Dating from 1662 and constructed for the Howards, Trevenson House was originally known as Mansion House.
The property was enlarged and rebuilt in 1797 for Thomas Kivell, steward to Lord de Dunstanville of the Basset estate. When Thomas Kivell died in 1865 the stewardship and house passed to William Reynolds, the house was further improved at this time.
The building is constructed from Pink Tolgarrack stone with an ashlar façade and granite dressings. The roof is slate with a large parapet to the front and eaves cornice to the sides and rear. Internally it features an impressive Edwardian staircase with timber balustrade, a heavy moulded handrail ramped up to newels and with an arcaded screen on the extensive landing.
The site houses a large walled garden and a further garden to the side containing a small water feature.

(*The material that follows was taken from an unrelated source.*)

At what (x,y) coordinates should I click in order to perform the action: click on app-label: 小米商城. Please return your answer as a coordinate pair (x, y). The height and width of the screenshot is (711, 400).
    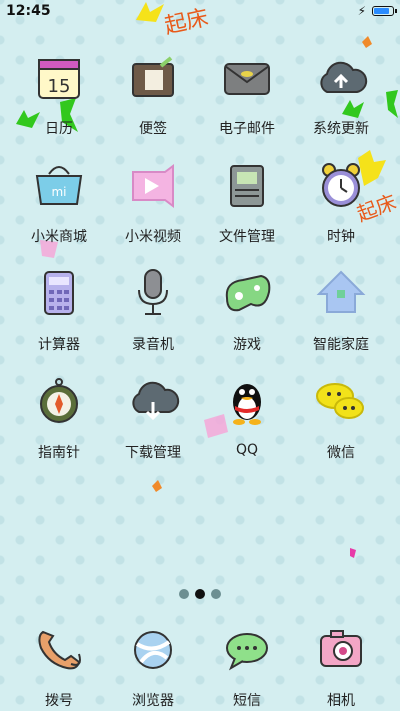
    Looking at the image, I should click on (59, 237). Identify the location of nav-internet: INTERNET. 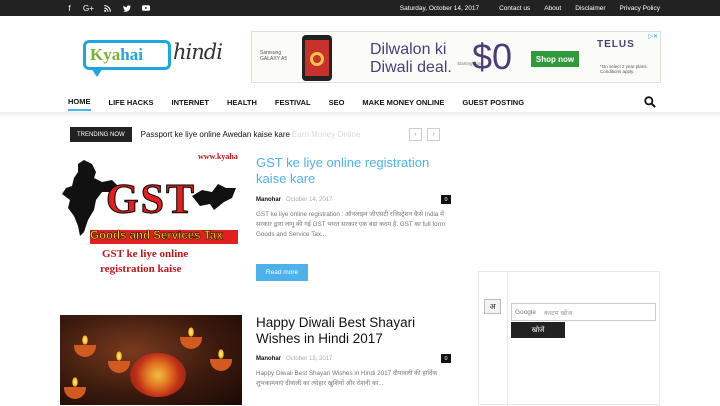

The particulars for the sale of the house in 1884 give this description:
“The property is pleasantly situated in its own ground and approached by two carriage drives. The house contains a drawing room, dining room and library, communicating with conservatory and the usual domestic offices of a gentleman’s house – 11 bedrooms, dressing rooms and 2 WCs indoors. Good walled and kitchen garden, with a range of greenhouses and vineries. There is also stabling for horses, carriage and saddle rooms”.
Further remodelling occurred circa the early 20th century.
The house has had various uses in its history including being the local courthouse, being used as a school by an evacuated school from London, being home to 50 children from the Royal Female Orphanage, a home for Maladjusted Boys and a hostel for residential students to the Cornwall Technical College.